The People’s Bank of China will roll over all 500 billion yuan ($66.9 billion) of its medium-term lending facility coming due, according to five out of eight analysts polled by Bloomberg News. The other three surveyed expect at least 400 billion yuan of the one-year loans to be extended.

The PBOC’s decision is a focus of attention after it surprised markets last Friday by unexpectedly withdrawing short-term liquidity following a week-long holiday, a move that triggered a selloff in Chinese bonds.
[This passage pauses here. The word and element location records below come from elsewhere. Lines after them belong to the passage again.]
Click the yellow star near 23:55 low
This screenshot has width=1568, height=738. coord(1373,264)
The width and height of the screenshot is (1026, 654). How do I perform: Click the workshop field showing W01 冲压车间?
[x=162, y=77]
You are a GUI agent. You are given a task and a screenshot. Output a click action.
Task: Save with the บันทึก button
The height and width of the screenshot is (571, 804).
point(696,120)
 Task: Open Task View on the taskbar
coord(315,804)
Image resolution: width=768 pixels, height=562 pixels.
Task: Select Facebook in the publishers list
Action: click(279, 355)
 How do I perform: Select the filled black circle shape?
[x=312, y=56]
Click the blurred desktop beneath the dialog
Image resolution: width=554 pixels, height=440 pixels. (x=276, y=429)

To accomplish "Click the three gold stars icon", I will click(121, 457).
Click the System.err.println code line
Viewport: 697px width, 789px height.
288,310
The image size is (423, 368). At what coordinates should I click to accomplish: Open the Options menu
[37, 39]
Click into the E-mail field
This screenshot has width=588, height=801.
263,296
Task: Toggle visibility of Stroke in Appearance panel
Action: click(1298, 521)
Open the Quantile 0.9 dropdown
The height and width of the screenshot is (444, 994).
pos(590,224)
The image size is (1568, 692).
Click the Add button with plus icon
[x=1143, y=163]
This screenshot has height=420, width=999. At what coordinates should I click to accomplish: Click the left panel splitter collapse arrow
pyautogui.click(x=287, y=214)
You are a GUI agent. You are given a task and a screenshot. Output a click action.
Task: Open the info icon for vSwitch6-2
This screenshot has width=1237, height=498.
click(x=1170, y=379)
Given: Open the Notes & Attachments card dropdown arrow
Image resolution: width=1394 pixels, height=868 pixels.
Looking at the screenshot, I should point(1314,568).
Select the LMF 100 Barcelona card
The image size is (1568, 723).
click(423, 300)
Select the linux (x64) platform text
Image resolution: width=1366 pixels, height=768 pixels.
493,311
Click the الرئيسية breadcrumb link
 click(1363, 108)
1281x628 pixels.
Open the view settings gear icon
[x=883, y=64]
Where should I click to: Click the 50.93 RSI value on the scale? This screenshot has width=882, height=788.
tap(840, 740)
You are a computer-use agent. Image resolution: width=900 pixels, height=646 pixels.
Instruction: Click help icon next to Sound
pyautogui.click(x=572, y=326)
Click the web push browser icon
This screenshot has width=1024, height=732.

It also will indicate Beijing’s latest policy stance as conflicting signals from the economy, from weak consumption to robust exports and rising price pressures, continue to fuel a debate over the need for further monetary easing. 

An economic slowdown and the property sector’s indebtedness are among key challenges for the PBOC, said Winson Phoon, head of fixed income research at Maybank Kim Eng Securities. “These make ensuring monetary policy stability and predictability without drastic changes even more important.”

The PBOC’s imminent liquidity test comes at a time when economists appear divided over the chances or timing of a fresh move to unleash more funds into the economy by cutting banks’ reserve requirement ratio. 

While Citigroup Inc. and Australia & New Zealand Banking Group Ltd. expect the central bank to further reduce the amount for lenders to park there as reserves later this month, Nomura Holdings Inc. is among those that think the PBOC is less likely to cave in to easing pressure just yet.

“The PBOC will likely maintain ample liquidity that ensures access to funding but not excess liquidity and cheap funding that inappropriately encourages leverage and inefficient allocation of capital,” Phoon said. 

PBOC Governor Yi Gang told the Group of 20 central bankers’ meeting held Wednesday that China’s prudent monetary policy will be “flexible, targeted, reasonable and appropriate” so as to support high-quality economic development. He added that the country’s inflation is “moderate” overall. 

The interest rate on the one-year lending tool that financial institutions pays the central bank will stay unchanged at 2.95%, according to all the analysts polled by Bloomberg News. 

The PBOC fully rolled over the 600 billion yuan MLF due last month, after draining 100 billion yuan when such loans matured in August. The central bank explained its August shortfall by saying the funds released from July’s reserve requirement reduction could help lenders repay the loans.